By the age of one, a child can use some simple, one-syllable words, but about half of the children with autism do not. When these children do begin to communicate, they use noticeably peculiar sounds and words. In the early stages, the child often uses a high-pitched, bird-like squeaking. When comprehensible sentences do finally start to emerge, autistic children display many of the grammatical errors of a normal child, but they are long lasting and peculiar.
Language development doesn’t proceed very far for some autistic children, and communication skills remain noticeably deficient. There is a lack of colloquialism, as conversation is stilted. Emotional tone is lost on them, and they fail to imitate gestures or initiate imaginative play. This was discovered by Smith and Bryson in 1998, who see these traits as crucial in the early stages of language development. Autistic children also fail to use non-verbal strategies to make their needs known. It is believed that the key to understanding communication deficits in children with autism lies in their lack of understanding of social interactions.
Usually the first symptoms that are observed in children with autism involve some aspects of their social behaviour. One striking characteristic is their obvious air of aloofness; it is a physical and emotional barrier from others that can be especially hurtful for parents. This type of behaviour reflects a fundamental failure to develop social attachments. In 1970, Hermelin and O’Conner found that an autistic child would rather spend time near a non-reacting adult than an empty chair. They do begin to gradually improve their social relationships, but not entirely. These children continue to show a lack of enthusiasm for cooperative group activities, they fail to make personal friendships, and have difficulty in responding appropriately to other people’s feelings.

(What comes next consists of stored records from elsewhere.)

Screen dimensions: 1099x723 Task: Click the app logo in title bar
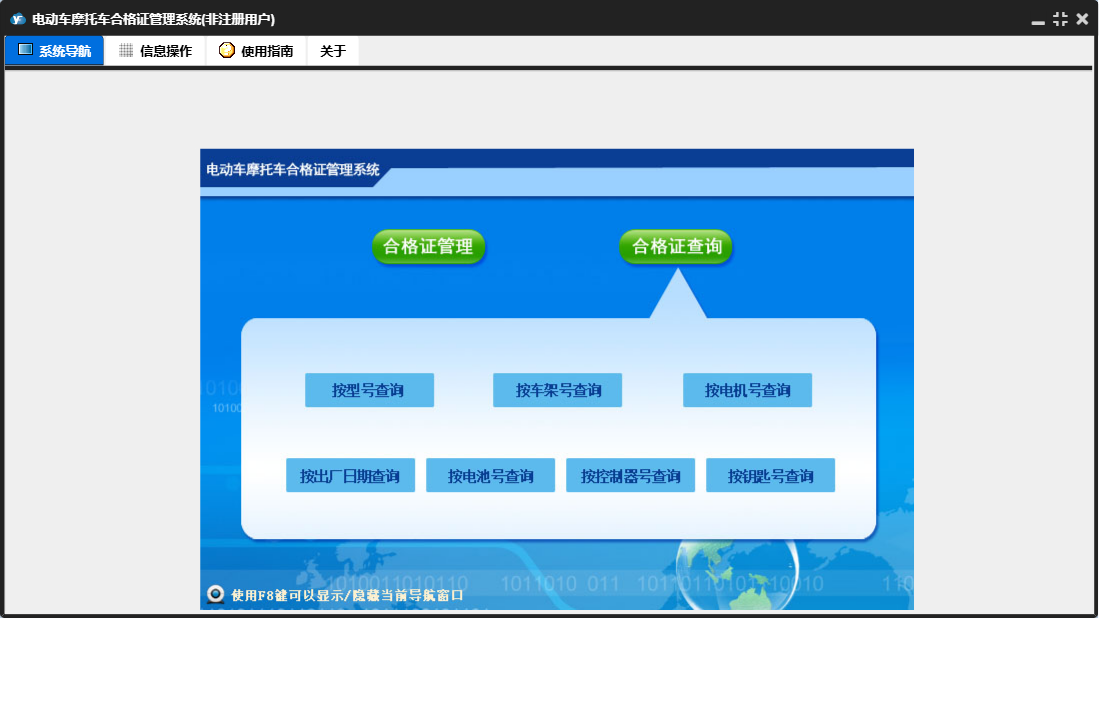click(x=17, y=19)
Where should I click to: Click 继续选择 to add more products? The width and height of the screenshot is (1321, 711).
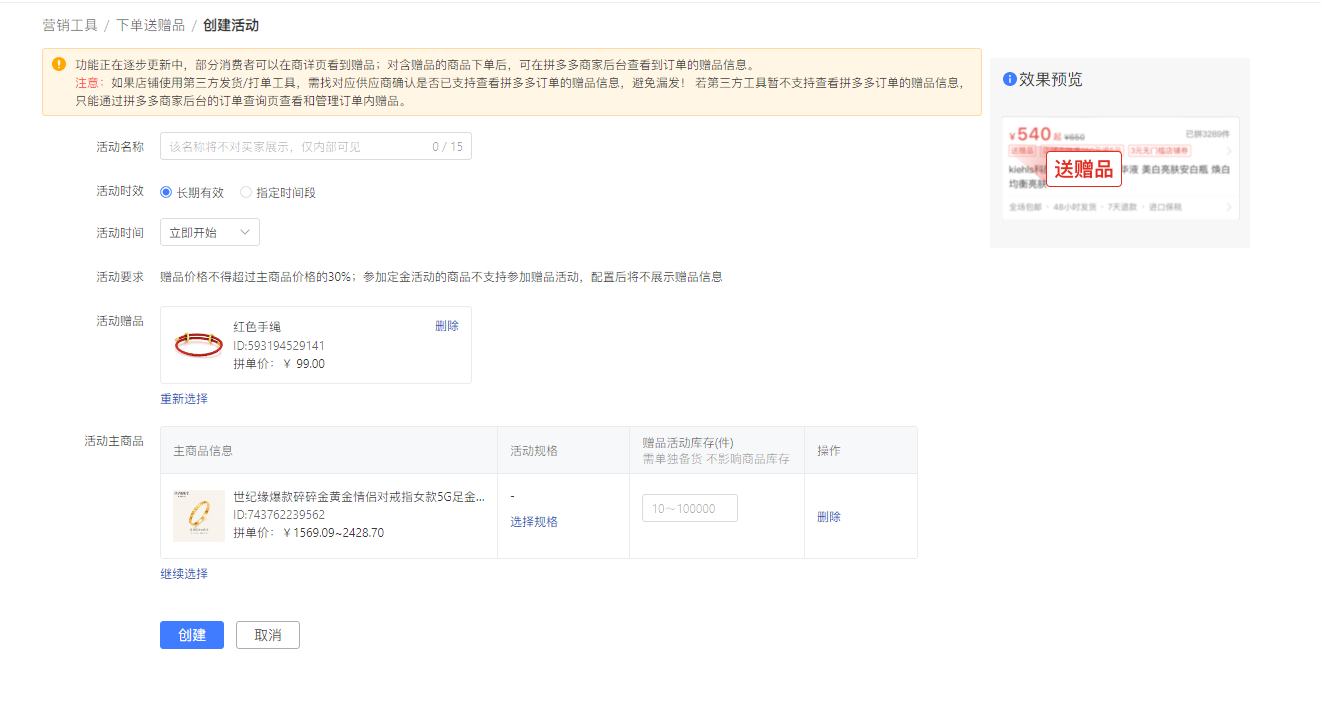pos(184,574)
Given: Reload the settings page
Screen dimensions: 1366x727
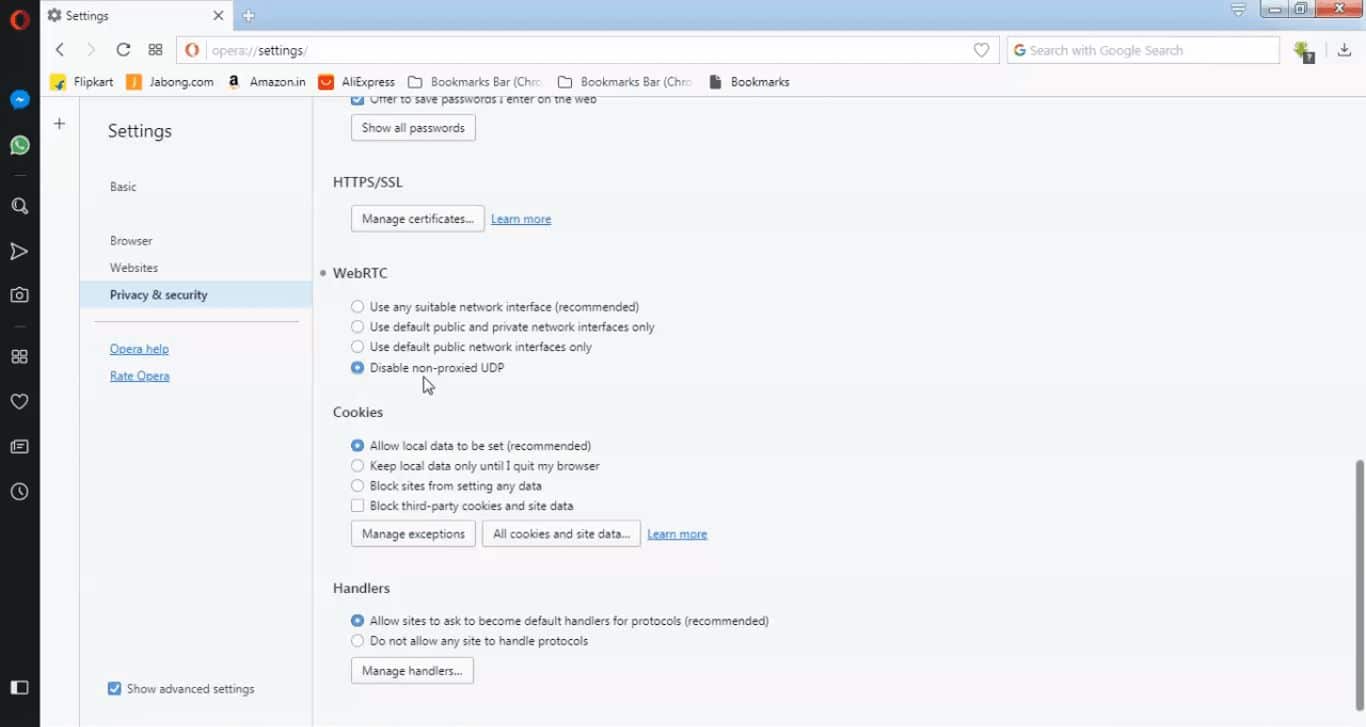Looking at the screenshot, I should [x=123, y=50].
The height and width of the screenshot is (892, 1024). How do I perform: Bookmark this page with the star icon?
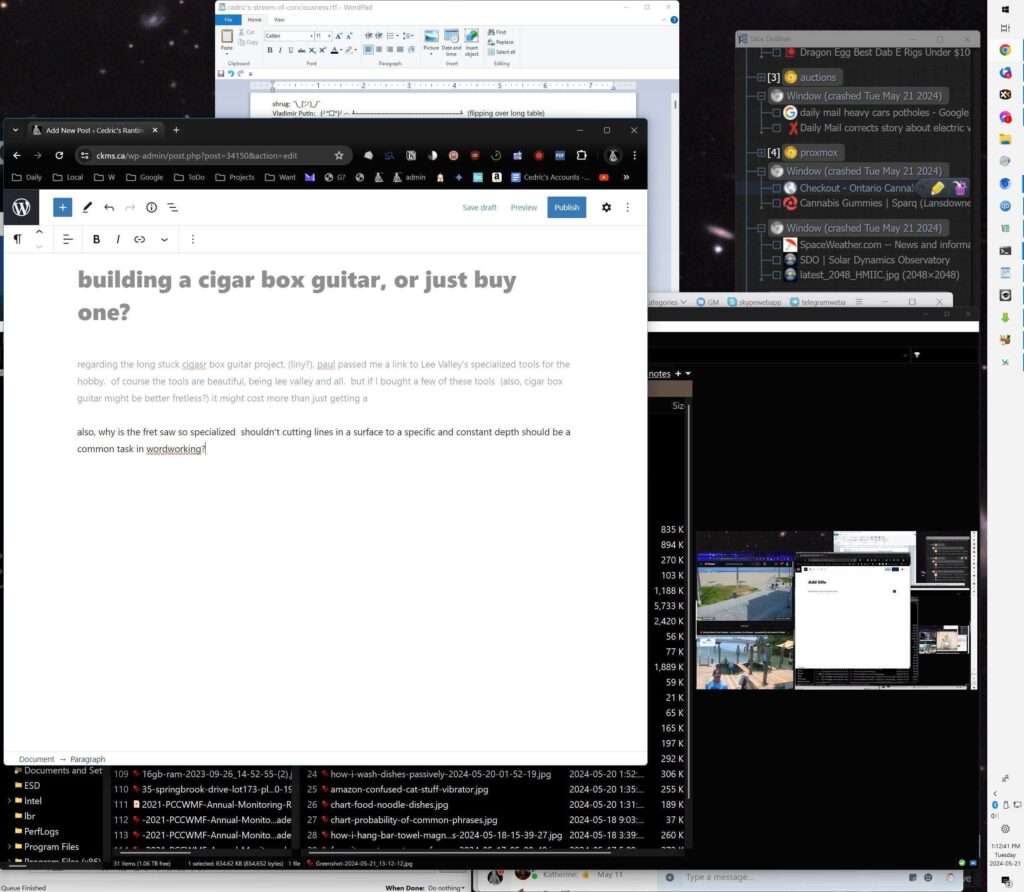tap(339, 155)
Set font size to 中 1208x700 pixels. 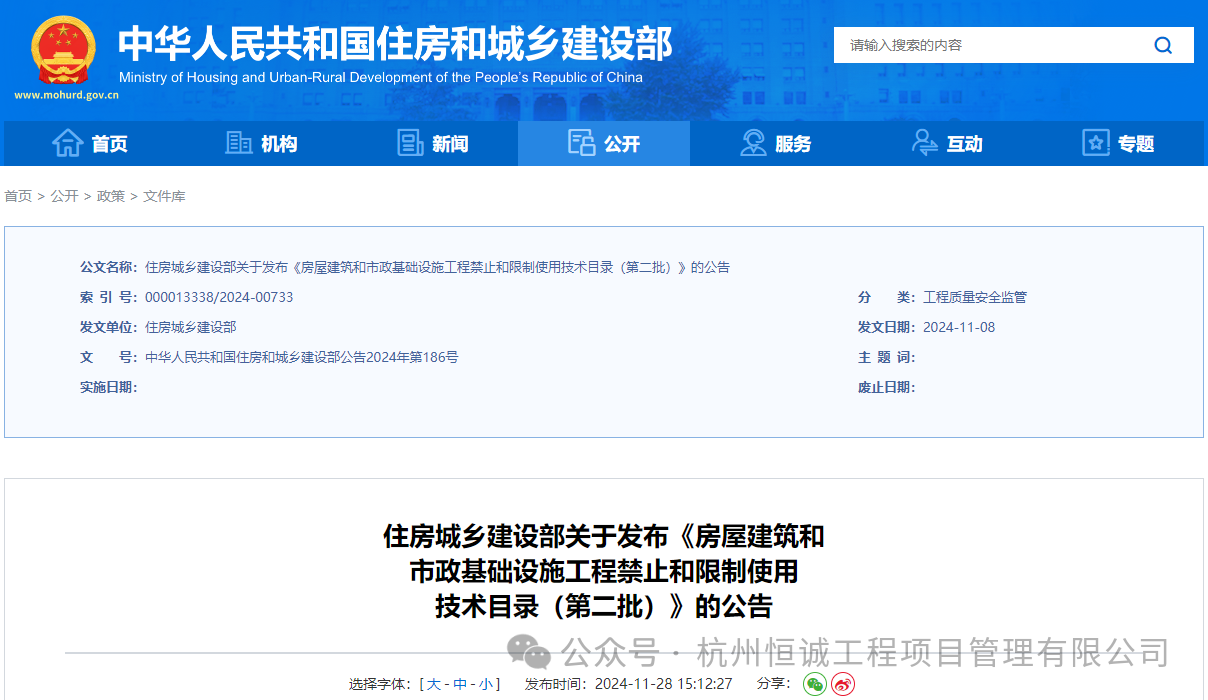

In 1998 Charmin found evidence that suggests that children with autism have fundamental problems in understanding other people’s expressions of emotion, and also in communicating their own emotions by using their own faces, voices and gestures. Baron-Cohen suggested in 1995, that autistic children suffer from ‘mindblindness’, as they don’t understand that other people exist as separate individuals with their own ideas and feelings, and lack the ability to imagine what other people are experiencing. They can’t make sense of other people’s actions, and have trouble in decoding non-verbal cues of the human face and eyes.